Cuesta creer que alguien pueda presentar, con semblante serio, un presupuesto tan abiertamente regresivo, inverosímil y desequilibrado como el que ha propuesto Donald Trump en su campaña de retorno a la Casa Blanca. Pero aún más inquietante resulta constatar que no se trata de una extravagancia aislada, sino del síntoma de una forma de concebir la política pública que se ha extendido por buena parte de la extrema derecha occidental: elaborar presupuestos no como instrumentos de gestión racional y planificación económica, sino como manifiestos ideológicos revestidos de cifras manipuladas o directamente ficticias. En el caso de Trump, complementando las ya erráticas y arbitrarias políticas de aranceles, que aún no están claro como acabarán aplicándose.
Trump promete recortes drásticos del gasto federal, en especial en salud, educación, medio ambiente y programas sociales, al tiempo que propone ampliar el gasto militar y reducir impuestos a las grandes fortunas y corporaciones. Una ecuación aritméticamente insostenible que, sin embargo, se presenta como una panacea para el “crecimiento” y la “libertad”, ignorando la experiencia acumulada, las advertencias de los expertos y la más elemental evidencia empírica. Se plantea, por ejemplo, la eliminación de Medicaid para millones de personas sin ofrecer alternativa realista, y se da por hecho que las exenciones fiscales provocarán una explosión de ingresos vía efecto multiplicador, pese a que esa doctrina —la famosa trickle-down economics— ha sido desacreditada incluso por organismos como el FMI y la OCDE.
La pregunta inevitable es: ¿creen realmente en lo que proponen o simplemente utilizan el presupuesto como un ariete para demoler el Estado del bienestar? ¿Es estulticia, ignorancia deliberada, cinismo político o visceralidad ideológica? Probablemente, una mezcla de todo. En cualquier caso, lo que predomina es una lógica profundamente antitécnica, en la que las decisiones se toman no a partir de datos contrastados o evaluaciones de impacto, sino en base a prejuicios doctrinarios, dogmas neoliberales reciclados y consignas populistas.
La extrema derecha, en Estados Unidos y en otros lugares, parece haber renunciado a la complejidad. La realidad es vista como un obstáculo, no como un dato. Las cifras se moldean para reforzar narrativas identitarias, no para definir políticas públicas efectivas. Así, el gasto social es demonizado como despilfarro clientelar, los impuestos progresivos se presentan como castigo al éxito, y cualquier regulación ambiental o laboral es considerada un ataque a la “libertad” del mercado. Este relato, repetido hasta la saturación, acaba sustituyendo al análisis, y la ideología se disfraza de sentido común.
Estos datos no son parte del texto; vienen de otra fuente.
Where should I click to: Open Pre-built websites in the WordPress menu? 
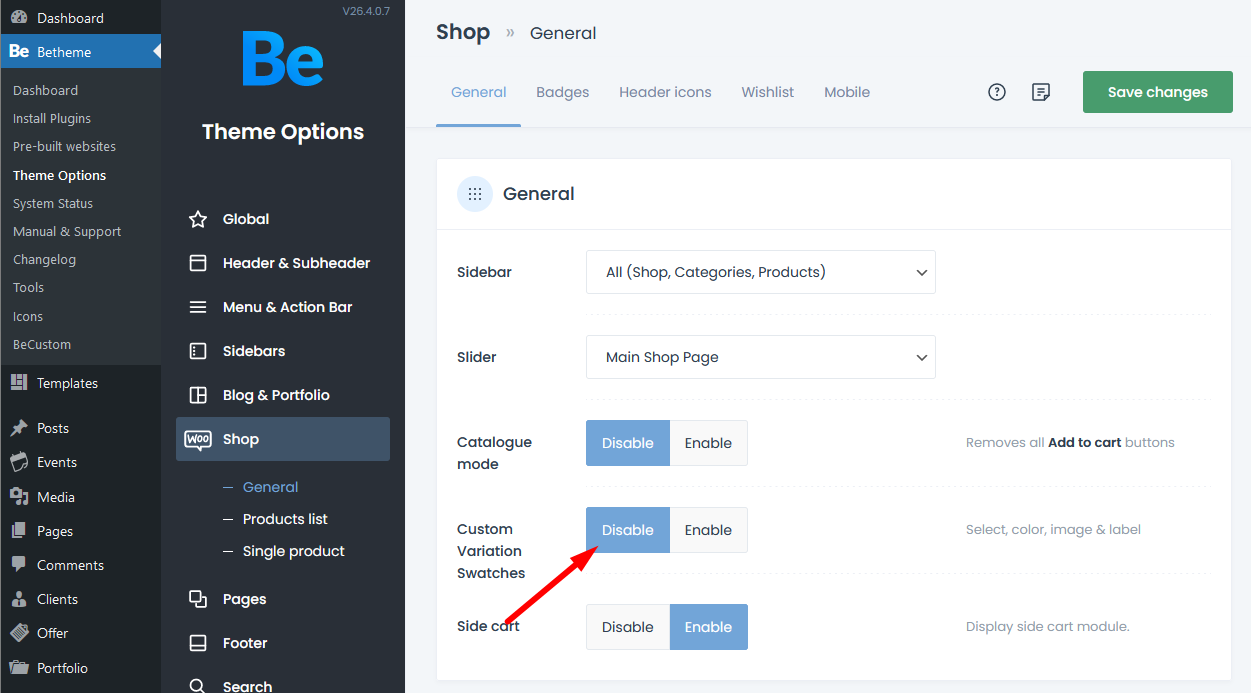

No estamos ante un debate clásico entre distintas escuelas económicas o visiones de país. Estamos ante una disolución del debate mismo, sustituido por un guion prefabricado, impermeable a la evidencia y blindado frente a la contradicción. Se invocan cifras infladas sobre fraude social, se minimiza la desigualdad como si fuera un invento progresista, y se promete un equilibrio presupuestario que mágicamente coexistiría con exenciones fiscales masivas y gasto militar desbordado. Cuando los organismos independientes advierten que estas propuestas son insostenibles, se les acusa de estar cooptados por la “élite globalista” o de formar parte de un “Estado profundo” al que hay que desmantelar.
El trumpismo económico —que encuentra eco en figuras como Milei o Abascal— no sólo es falaz, sino peligroso. Porque al socavar la legitimidad del conocimiento experto, mina las bases del gobierno racional. Y al construir un relato fiscal basado en emociones, agravia aún más la polarización. Ya no se discute cómo mejorar la eficiencia del gasto o cómo distribuir mejor los recursos, sino si el Estado mismo es legítimo. Y si el presupuesto —esa herramienta clave de toda política pública— se transforma en un panfleto ideológico, ya no es posible planificar nada: sólo imponer.
El peligro es evidente. Si las políticas públicas se diseñan desde la visceralidad o la impostura, no sólo se perjudica a los sectores más vulnerables, sino que se pone en riesgo la cohesión social y la estabilidad económica. La democracia misma se debilita cuando la mentira presupuestaria sustituye a la deliberación informada. No hay economía que aguante semejante delirio sin consecuencias. Y aunque, por desgracia, los impactos reales suelen tardar en llegar —y cuando lo hacen afectan a los más débiles— es tarea urgente desenmascarar la lógica tóxica de estos discursos antes de que se impongan de nuevo en el poder.
Como advertía John Maynard Keynes, “la dificultad no está tanto en desarrollar nuevas ideas como en escapar de las viejas”. Pero estas viejas ideas —que prometen libertad mientras siembran desigualdad y caos fiscal— no mueren solas: hay que confrontarlas con hechos, con razón y, sobre todo, con responsabilidad.